Auch gibt es vergleichbare Umstände, die einer Erholung im Urlaub entgegenstehen können, beispielsweise die Erkrankung des (Ehe-)Partners, die nicht nur einen (gemeinsamen) Genuss des Urlaubs erschweren, sondern auch zu Betreuungsnotwendigkeiten für gemeinsame Kinder führen können. Hier würde jedoch, da das urlaubsstörende Ereignis in der Risikosphäre des Arbeitnehmers liegt, nicht die Rechtsfolge von § 9 BUrlG ausgelöst werden; weder unmittelbar noch in analoger Anwendung. Daher kann nicht jede Einschränkung des Erholungswertes eines Urlaubs zu einem Nachgewährungsanspruch für den Arbeitnehmer führen.
Fehlende planwidrige Regelungslücke
Darüber hinaus scheitert die vom LAG Hamm vorgenommene analoge Anwendung der Norm an der zwingend erforderlichen, hier jedoch fehlenden planwidrigen Regelungslücke. Eine Regelungslücke liegt vor, wenn der Sachverhalt nicht unter den Wortlaut des Gesetzes subsumierbar ist (hier Arbeitsunfähigkeit ≠ Quarantäne). Planwidrig ist eine solche Lücke, wenn anzunehmen ist, dass der Gesetzgeber bei der Regelung eines Sachverhaltes (hier § 9 BUrlG) es irrtümlich unterlassen hat, eine Regelung für ein konkretes Szenario zu treffen. Bei der Schaffung von § 9 BUrlG im Jahre 1963 waren Unterscheidungen zwischen Krankheit und bloßer seuchenbezogener Risiken, die schon damals zu einer Quarantäneanordnung führen konnten, bereits bekannt. Zu dieser Zeit galt das Bundesseuchengesetz. Der Gesetzgeber hat bei der Schaffung des § 9 BUrlG daher den Anwendungsbereich bewusst auf den Fall der Arbeitsunfähigkeit beschränkt und behördliche Quarantäneszenarien ausgeklammert.
Im Ergebnis kann daher für die Beurteilung, ob es zu einer Nachgewährung von Urlaubstagen gemäß § 9 BUrlG kommen muss, nur entscheidend sein, ob der Arbeitnehmer während seines Urlaubs nachweislich arbeitsunfähig erkrankt war.
Praxishinweise
Die sich gegen die bisherige Rechtsprechung der Instanzengerichte wendende Entscheidung des LAG Hamm führt zu einer vorübergehenden Unsicherheit für die Praxis. Es ist jedoch davon auszugehen, dass das Bundesarbeitsgericht die Frage der Nachgewährung von Urlaubstagen während einer behördlich angeordneten Quarantäne in absehbarer Zeit beantworten wird. Gegen die Entscheidung des LAG Hamm ist gegenwärtig die Revision beim BAG anhängig.

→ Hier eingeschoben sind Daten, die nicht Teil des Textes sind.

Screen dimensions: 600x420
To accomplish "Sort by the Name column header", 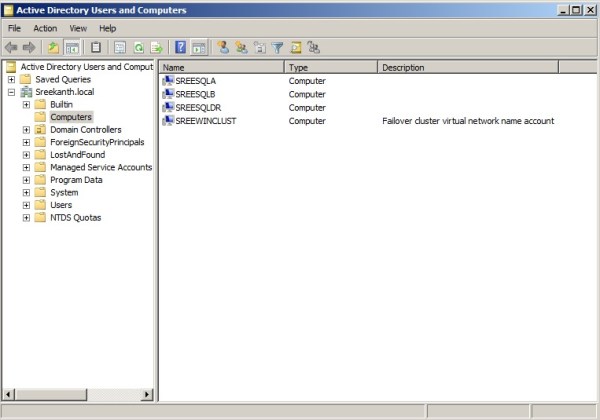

Arbeitgebern ist bis dahin weiterhin zu empfehlen, Arbeitnehmern unter Verweis auf die herrschende Rechtsprechung die Nachgewährung von Urlaubstagen für Zeiten behördlich angeordneter Quarantäneanordnung zu verweigern, sofern diese für den streitigen Zeitraum nicht zusätzlich eine Arbeitsunfähigkeitsbescheinigung vorgelegt haben.